━━━━━ The input
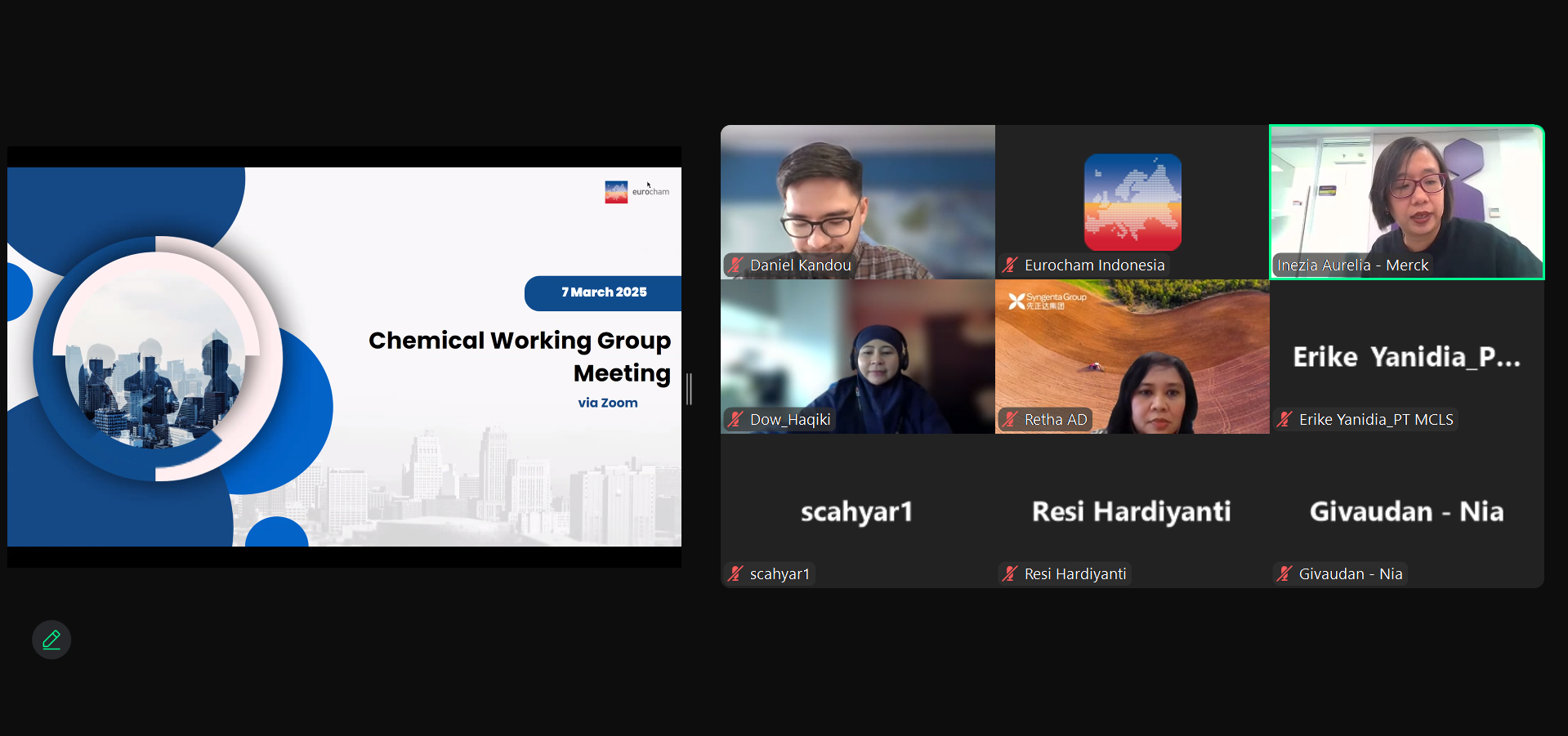This screenshot has width=1568, height=736.
Task: Select Dow_Haqiki's video tile
Action: (857, 351)
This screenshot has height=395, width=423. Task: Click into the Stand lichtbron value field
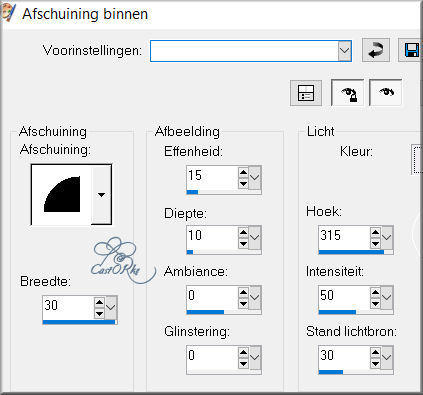pos(344,357)
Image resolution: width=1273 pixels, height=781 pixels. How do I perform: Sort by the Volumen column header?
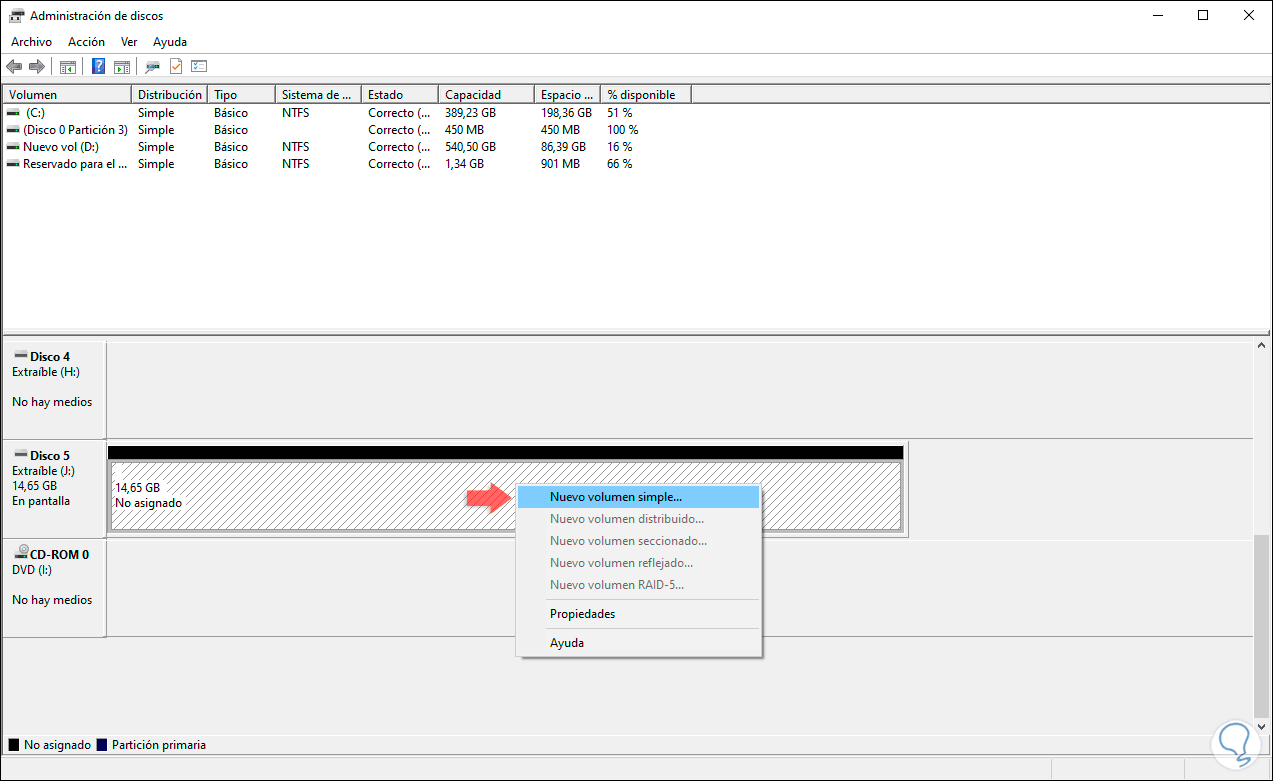[x=67, y=95]
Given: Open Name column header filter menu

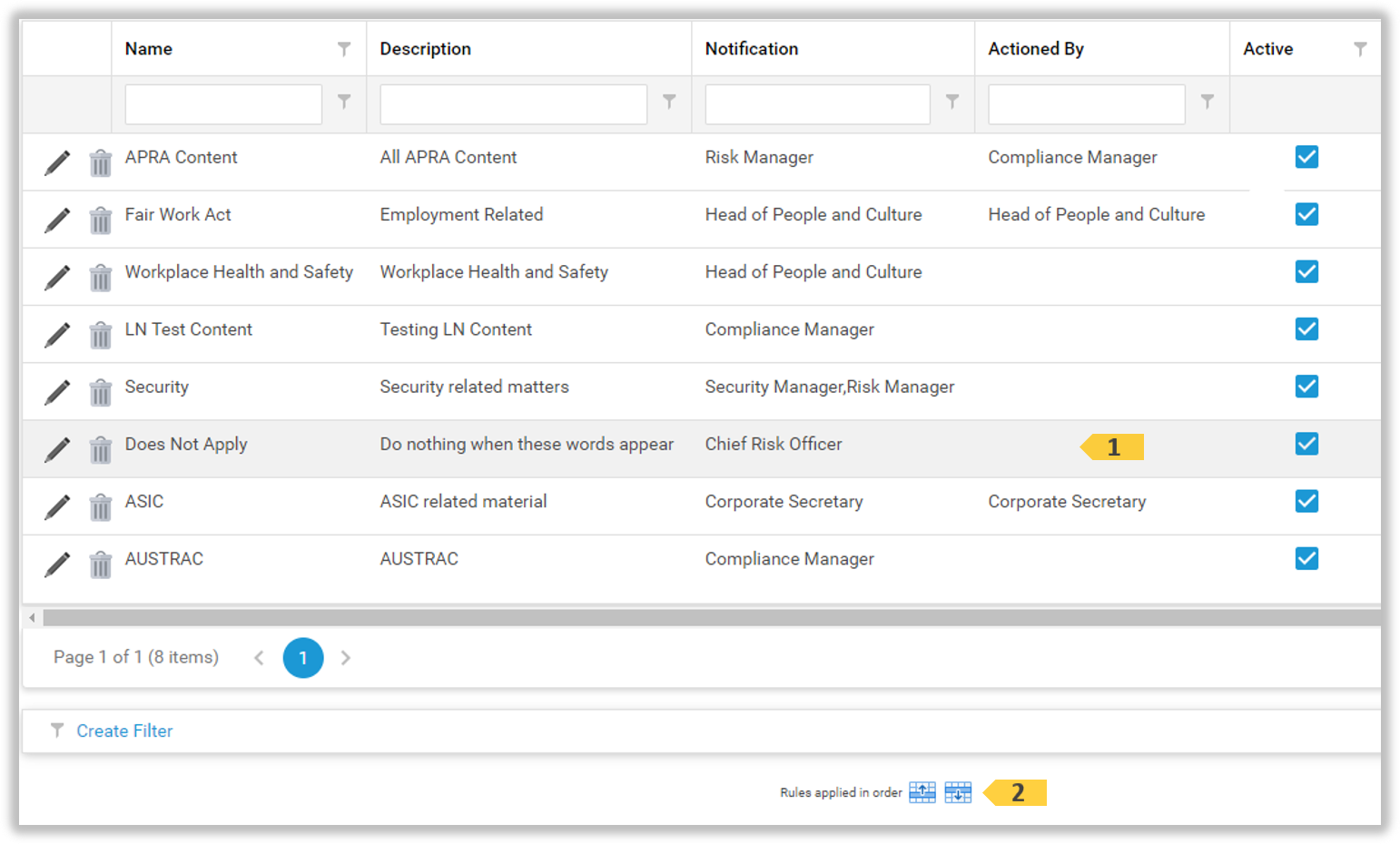Looking at the screenshot, I should pos(344,49).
━━━━━━━━━━
# Instructions for the task
What should appear is an exact reproduction of the lines from the one with "This screenshot has height=395, width=423." through the end of the material above, and no pictures.

# Response for this exercise
This screenshot has height=395, width=423. Task: Click into the Stand lichtbron value field
pos(344,357)
Image resolution: width=1273 pixels, height=781 pixels. How do I perform: Sort by the Volumen column header?
[x=67, y=95]
Given: Open Name column header filter menu

Looking at the screenshot, I should pos(344,49).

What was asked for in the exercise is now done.